Assigned task -
Copy out all lines from the material that contain the string "computer".

Data to use -
◇ ◇ ◇

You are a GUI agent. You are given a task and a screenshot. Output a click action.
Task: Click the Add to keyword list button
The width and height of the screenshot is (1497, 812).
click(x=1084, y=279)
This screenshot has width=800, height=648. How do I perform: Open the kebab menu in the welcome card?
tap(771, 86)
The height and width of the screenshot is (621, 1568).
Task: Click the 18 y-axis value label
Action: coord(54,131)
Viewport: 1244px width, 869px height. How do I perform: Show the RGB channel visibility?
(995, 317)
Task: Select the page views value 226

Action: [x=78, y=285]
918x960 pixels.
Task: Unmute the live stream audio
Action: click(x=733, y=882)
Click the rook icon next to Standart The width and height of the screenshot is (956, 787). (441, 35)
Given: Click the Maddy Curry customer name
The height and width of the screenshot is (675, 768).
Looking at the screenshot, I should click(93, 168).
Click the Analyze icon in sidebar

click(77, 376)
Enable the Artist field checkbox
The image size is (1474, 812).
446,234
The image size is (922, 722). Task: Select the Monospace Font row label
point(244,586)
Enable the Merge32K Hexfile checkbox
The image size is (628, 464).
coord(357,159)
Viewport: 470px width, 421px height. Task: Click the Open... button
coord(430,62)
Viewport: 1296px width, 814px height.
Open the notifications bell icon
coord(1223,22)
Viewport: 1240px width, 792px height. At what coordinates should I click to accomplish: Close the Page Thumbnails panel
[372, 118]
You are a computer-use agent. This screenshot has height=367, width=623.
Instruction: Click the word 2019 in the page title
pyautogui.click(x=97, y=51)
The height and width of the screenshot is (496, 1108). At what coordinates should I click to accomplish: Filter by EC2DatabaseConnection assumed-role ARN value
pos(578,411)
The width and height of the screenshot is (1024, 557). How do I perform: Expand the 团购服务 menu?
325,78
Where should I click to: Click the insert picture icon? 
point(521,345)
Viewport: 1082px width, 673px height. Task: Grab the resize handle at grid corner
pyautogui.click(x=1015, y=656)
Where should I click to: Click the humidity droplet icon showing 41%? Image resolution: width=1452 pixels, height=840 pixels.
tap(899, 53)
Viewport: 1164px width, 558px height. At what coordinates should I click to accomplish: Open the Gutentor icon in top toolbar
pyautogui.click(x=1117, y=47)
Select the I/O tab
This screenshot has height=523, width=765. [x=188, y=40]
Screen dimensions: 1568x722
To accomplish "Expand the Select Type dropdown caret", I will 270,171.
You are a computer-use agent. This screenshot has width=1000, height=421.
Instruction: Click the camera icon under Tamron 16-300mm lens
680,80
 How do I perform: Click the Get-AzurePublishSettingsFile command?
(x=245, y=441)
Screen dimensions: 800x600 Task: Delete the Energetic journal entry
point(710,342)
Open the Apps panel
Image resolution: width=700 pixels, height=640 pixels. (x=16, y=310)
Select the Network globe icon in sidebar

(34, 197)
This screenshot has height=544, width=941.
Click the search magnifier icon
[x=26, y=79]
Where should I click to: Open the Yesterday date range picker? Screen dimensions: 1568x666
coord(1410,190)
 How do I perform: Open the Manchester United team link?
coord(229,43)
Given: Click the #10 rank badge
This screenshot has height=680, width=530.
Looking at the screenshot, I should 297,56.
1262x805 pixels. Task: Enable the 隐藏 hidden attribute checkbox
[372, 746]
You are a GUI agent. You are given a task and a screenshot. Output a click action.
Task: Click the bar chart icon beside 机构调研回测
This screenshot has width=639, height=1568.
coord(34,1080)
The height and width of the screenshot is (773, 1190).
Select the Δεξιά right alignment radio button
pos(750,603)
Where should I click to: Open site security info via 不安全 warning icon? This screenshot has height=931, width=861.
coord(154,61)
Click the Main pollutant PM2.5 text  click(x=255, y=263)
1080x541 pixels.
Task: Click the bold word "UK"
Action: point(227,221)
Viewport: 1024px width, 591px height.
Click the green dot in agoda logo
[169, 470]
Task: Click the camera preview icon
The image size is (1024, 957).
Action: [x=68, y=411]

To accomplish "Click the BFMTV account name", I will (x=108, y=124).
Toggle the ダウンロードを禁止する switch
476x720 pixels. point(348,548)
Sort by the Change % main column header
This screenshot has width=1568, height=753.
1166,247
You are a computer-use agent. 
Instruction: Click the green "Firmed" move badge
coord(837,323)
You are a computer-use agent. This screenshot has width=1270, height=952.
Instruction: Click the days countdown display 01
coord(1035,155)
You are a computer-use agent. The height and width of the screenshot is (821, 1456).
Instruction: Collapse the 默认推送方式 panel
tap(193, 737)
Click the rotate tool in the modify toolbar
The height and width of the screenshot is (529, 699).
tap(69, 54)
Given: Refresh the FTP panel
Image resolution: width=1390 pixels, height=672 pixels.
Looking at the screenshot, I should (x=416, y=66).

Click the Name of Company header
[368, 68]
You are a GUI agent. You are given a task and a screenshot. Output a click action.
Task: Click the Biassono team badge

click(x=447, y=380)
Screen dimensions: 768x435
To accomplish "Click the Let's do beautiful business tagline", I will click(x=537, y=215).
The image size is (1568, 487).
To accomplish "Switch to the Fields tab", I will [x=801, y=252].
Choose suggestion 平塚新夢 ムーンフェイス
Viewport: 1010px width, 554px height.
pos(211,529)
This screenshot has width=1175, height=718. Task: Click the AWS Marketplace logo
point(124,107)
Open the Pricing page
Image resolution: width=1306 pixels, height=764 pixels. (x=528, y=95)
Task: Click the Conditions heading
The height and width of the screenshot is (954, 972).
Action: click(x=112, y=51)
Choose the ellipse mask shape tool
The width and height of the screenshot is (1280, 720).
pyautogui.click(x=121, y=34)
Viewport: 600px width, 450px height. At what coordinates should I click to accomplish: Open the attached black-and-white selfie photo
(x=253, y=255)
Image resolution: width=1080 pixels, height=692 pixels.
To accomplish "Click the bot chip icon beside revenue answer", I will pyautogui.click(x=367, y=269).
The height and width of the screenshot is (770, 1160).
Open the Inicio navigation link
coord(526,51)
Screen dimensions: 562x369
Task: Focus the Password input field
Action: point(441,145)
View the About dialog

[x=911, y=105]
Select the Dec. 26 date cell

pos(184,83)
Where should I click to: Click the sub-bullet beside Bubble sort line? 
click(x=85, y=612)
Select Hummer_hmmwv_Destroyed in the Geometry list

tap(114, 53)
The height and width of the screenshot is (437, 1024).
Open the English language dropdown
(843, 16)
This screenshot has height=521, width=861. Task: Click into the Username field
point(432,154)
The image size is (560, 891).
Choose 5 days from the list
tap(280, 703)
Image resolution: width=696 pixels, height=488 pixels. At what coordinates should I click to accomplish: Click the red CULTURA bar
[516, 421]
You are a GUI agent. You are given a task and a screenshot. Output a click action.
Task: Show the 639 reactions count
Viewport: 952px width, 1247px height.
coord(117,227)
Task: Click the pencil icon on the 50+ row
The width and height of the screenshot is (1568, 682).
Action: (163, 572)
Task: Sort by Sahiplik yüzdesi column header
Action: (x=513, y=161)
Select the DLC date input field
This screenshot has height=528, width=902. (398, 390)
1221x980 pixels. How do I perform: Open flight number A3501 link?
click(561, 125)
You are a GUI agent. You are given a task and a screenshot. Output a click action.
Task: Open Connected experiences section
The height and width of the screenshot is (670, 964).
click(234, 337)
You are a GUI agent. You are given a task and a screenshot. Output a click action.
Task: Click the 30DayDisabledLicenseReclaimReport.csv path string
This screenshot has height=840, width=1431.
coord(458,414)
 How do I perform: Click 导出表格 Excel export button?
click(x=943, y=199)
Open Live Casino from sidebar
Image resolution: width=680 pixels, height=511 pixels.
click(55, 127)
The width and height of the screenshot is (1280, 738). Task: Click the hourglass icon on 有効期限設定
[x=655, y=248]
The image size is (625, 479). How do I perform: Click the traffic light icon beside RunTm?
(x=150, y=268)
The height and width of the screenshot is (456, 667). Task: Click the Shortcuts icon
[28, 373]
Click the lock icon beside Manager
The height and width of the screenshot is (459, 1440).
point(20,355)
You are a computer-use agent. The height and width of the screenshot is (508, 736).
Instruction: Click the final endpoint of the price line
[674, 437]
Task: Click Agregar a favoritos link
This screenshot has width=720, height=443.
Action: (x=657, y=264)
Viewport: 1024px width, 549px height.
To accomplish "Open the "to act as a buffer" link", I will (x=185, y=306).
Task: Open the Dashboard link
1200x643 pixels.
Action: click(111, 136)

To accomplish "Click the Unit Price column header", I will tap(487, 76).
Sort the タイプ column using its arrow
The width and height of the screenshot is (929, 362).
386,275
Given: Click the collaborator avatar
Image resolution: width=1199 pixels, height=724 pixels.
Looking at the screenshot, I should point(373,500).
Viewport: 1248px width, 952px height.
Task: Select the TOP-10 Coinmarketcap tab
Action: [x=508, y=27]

◇ ◇ ◇

Answer to the exercise -
You are a computer-use agent. This screenshot has height=367, width=623.
You are a computer-use agent. This screenshot has width=1000, height=421.
You are a computer-use agent. 
You are a computer-use agent. This screenshot has width=1270, height=952.
You are a computer-use agent. The height and width of the screenshot is (821, 1456).
You are a computer-use agent. The height and width of the screenshot is (508, 736).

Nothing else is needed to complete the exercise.